Tuesday, January 24, 2006

Iranian Forecast: Tense, With A Chance Of Holocaust

Those who have been paying attention to Iran's post-2001 sprint to obtain nuclear weaponry, as well as its new president's bizarre rhetoric, cannot help but wonder what the future holds for Iran and the world.

What follows is obviously not fact, but rather merely a dramatic forecast of what may unfold if we as a civilization stand back and allow a dangerous nation, with unequivocally voiced intent to harm its neighbors, to obtain a nuclear arsenal without any resistance. It goes without saying that this is one forecast the likes of which you will not see on The Weather Channel.

- Sometime in the near future, Iran -- after years of delay and subterfuge -- succeeds in developing multiple nuclear warheads. On what starts as a quiet news day, Iran detonates one of its earliest low-yield nuclear devices below ground within Iranian territory in an unmistakable sign to the world that it has joined "the club."

- Not long thereafter, Iran launches a limited, but not necessarily nuclear, assault on Israel with some of its short- and medium-range ballistic missiles. Israel responds by launching a non-nuclear counter-assault.

- The United States, in support of Israel, joins the conflict alongside Israel by providing air, ground, and other logistical support. Iran officially declares war on the United States.

- Great Britain, France, and Germany -- none of which are technically allied with Israel -- begin providing military support to Israel and the United States. Their joining of the battle is partly due to their recognition of the Iranian nuclear threat, but it is also due to their subtle acknowledgment of their failure to broker a peaceful resolution to Iran's uranium enrichment. Whatever their motivations, the result is that Iran declares war on the EU-3. The European Union (EU), in turn (and reluctantly), declares war on Iran.

- The West's counter-assault on Iran, coupled with the increased Western presence in the Middle East, rouses regional powers to join the fight on Iran's side. Egypt and Syria join the war immediately. Jordan, Sudan, and Kazakhstan join in only belatedly, as do the other Muslim nations of North Africa.

- Muslim nations that do opt to join the West encounter tremendous difficulties.

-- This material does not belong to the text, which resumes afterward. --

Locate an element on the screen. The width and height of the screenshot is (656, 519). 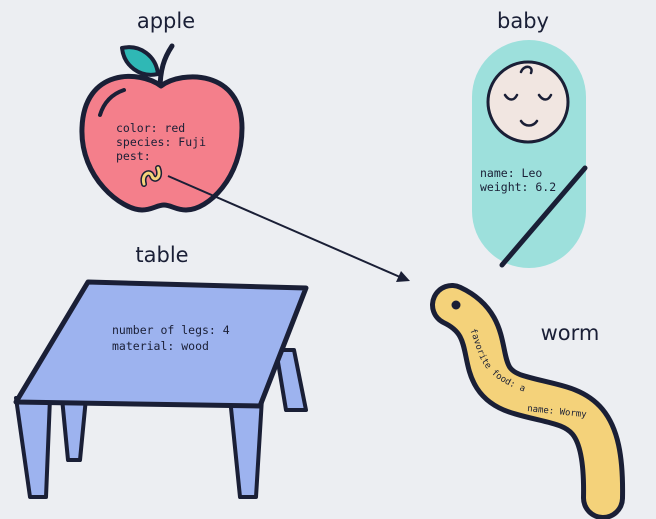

Turkey, which at the time of the outbreak of war was still seeking to join the EU, joins with Europe. It is rewarded with border skirmishes, and is forced into fighting with Iran and Syria, as well as pockets of Muslim radicals in Georgia and Armenia. Pakistan, after initially supporting the West, erupts into a violent coup, at the end of which General Musharraf is assassinated. The radicalized replacement regime throws its support into Iran's column. Afghanistan and Iraq, both undergoing the fragile process of democratization, collapse into civil war.

- The communist People's Republic of China (PRC), which cannot help but observe that the United States and other western powers are distracted by war in the Middle East, seizes the opportunity and moves to occupy of Taiwan. The Taiwanese government successfully defends itself against the initial assault, but Taiwan calls on the United States to fulfill its treaty obligation, run counter to Nixon's misguided "One China" policy, and support them against the PRC. The United States -- facing depleted resources and waning public support -- obliges Taiwan and joins the war against the PRC. The PRC responds in kind, declaring war against the United States. The EU responds in kind by declaring war on the PRC. The PRC returns the favor and declares war on the EU.

- The PRC expands the scope of the war -- first, by attacking Japan and South Korea with its nuclear arsenal, and then by opening negotiations with Iran and Russia, the latter of which was never quite on board with European opposition to the war, for economic and other reasons. The PRC, Iran, and Russia form a Central Asian Axis. North Korea eventually also joins the Axis, fearing isolation and exclusion. All four of the Central Asian Axis powers now have nuclear capability, along with advanced ballistic technology provided by Russia and the PRC.

- After that . . . is anyone's guess.

Just like that, we have World War III: a global conflagration resulting from our collective inability to solve a very simple problem. I grant you, the above scenario is awfully Clancy-esque, but it is certainly not beyond the realm of possibility, particularly when one considers how the previous two world wars started.

The first world war began with the bullets of a lone crazed gunman from Croatia; his assassination of Austrian royalty triggered a world war that led to the decimation of an entire European generation. One step back and a few deep breaths by the major Western powers, and this war could have been avoided.

Twenty years later, an Austrian university dropout with a lust for power took advantage of Germany's insecurities and launched a second world war, far uglier and far more devastating than the first. A little spine on the part of European leadership, and the willingness to face the growing German threat with strength instead of flight, and this war also could have been avoided.

Now, in this time, we have an Islamist nation -- run by a radical who views himself as an "end-times" warrior in what he perceives to be a war against Israel -- that seeks nuclear weaponry to fulfill its nightmarish goals. With a little intelligence, a little patience, and a little intestinal fortitude on the part of us all, this war can be avoided.

(Special thanks to DS for contributing to this post by way of inspiration.)